KUTIPAN YANG DISEDIAKAN:
• • • • • • •

Menyoal Rancangan Haluan Ideologi Pancasila (RUU-HIP) yang tengah ramai, maka juga harus membahas Piagam Jakarta yang menjadi salah satu tahap lahirnya Pancasila. Itu juga berarti berbicara tentang Ki Bagus Hadikusumo, juga Kasman Singodimejo. Para tokoh di balik Piagam Jakarta.
Polemik RUU-HIP
Suasana dinamika kenegaraan yang dikendalikan oleh Badan Legislatif DPR-RI membuat sebagian besar rakyat berkecamuk. Ini dikarenakan hadirnya Rancangan Undang-Undang Haluan Ideologi Pancasila (RUU-HIP). RUU-HIP yang dirancang oleh DPR-RI, banyak memperoleh tantangan dan penolakan dari berbagai pihak.
Muhammadiyah sebagai salah satu Ormas Islam terbesar di Indonesia telah menyatakan sikap menolak RUU-HIP. Diantara alasan Muhammadiyah menolak yaitu:
“Secara hukum kedudukan dan fungsi Pancasila sebagai Dasar Negara sudah sangat kuat. Landasan Perundang-undangan tentang Pancasila telah diatur di dalam TAP MPRS nomor XX/1966 juncto TAP MPR nomor V/1973, TAP MPR nomor LX/1978, dan TAP MPR nomor III/2000 beserta beberapa undang-undang turunannya sudah sangat memadai.

• • • • • • •

DATA TERSEDIA:
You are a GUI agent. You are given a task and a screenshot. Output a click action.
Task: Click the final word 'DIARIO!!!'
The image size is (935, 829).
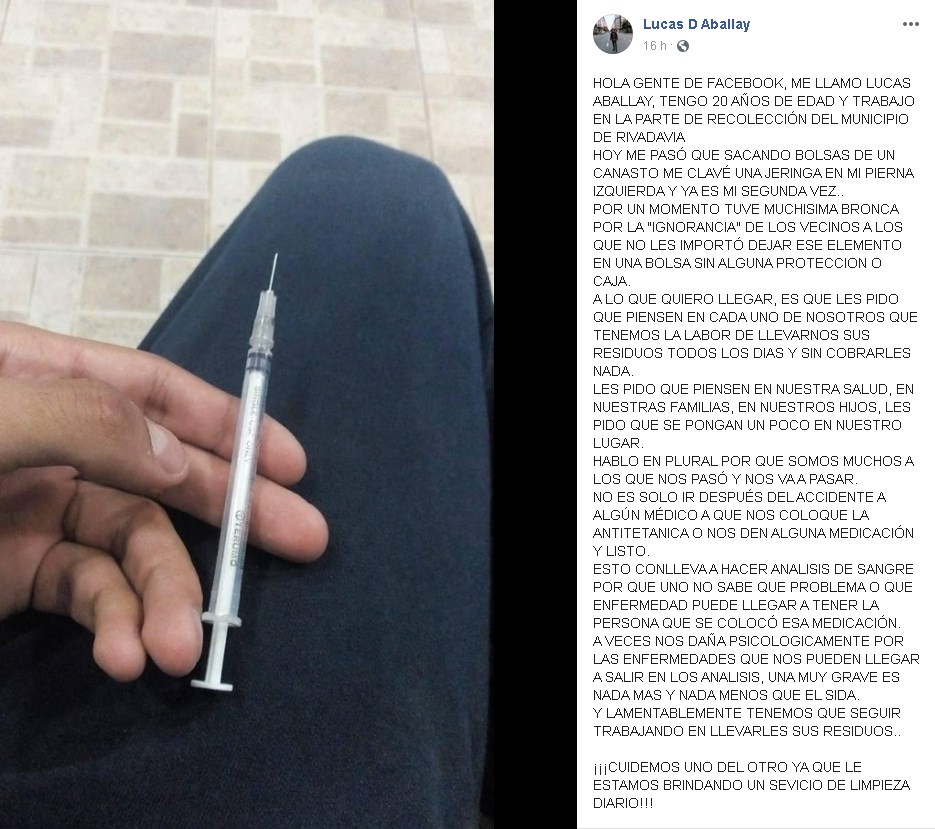coord(623,803)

• • • • • • •

PEKERJAAN YANG DIMINTA: Sambung tulisan tentang RUU-HIP mulai setelah kalimat terakhir yang ditampilkan. Baris-baris data di atas tidak berkaitan dengan tulisan tentang RUU-HIP.

PEMBAHASAN SOAL:
Dalam pasal 5 (e) UU 12/2011 dan penjelasannya disebutkan bahwa pembentukan Peraturan Perundang-undangan harus dilakukan berdasarkan pada asas kedayagunaan dan kehasilgunaan: Peraturan Perundang-undangan dibuat karena memang benar-benar dibutuhkan dan bermanfaat dalam mengatur kehidupan bermasyarakat, berbangsa, dan bernegara.
Meniadakan atau tidak mencantumkan TAP MPRS No XXV/1966 dalam salah satu pertimbangan RUU HIP juga termasuk masalah serius, padahal dalam TAP MPRS tersebut pada poin (a) tentang menimbang secara jelas dinyatakan bahwa paham atau ajaran Komunisme/Marxisme-Leninisme pada inti hakekatnya bertentangan dengan Pancasila.”
Begitupun MUI dan NU telah memberikan sikap agar RUU-HIP dihentikan. Penulis sepakat dengan apa yang dikatakan oleh Tengku Zulkarnain wakil sekretaris MUI Pusat, ketika berdialog dengan Bung Refly Harun di Channel Youtube Refly Harun.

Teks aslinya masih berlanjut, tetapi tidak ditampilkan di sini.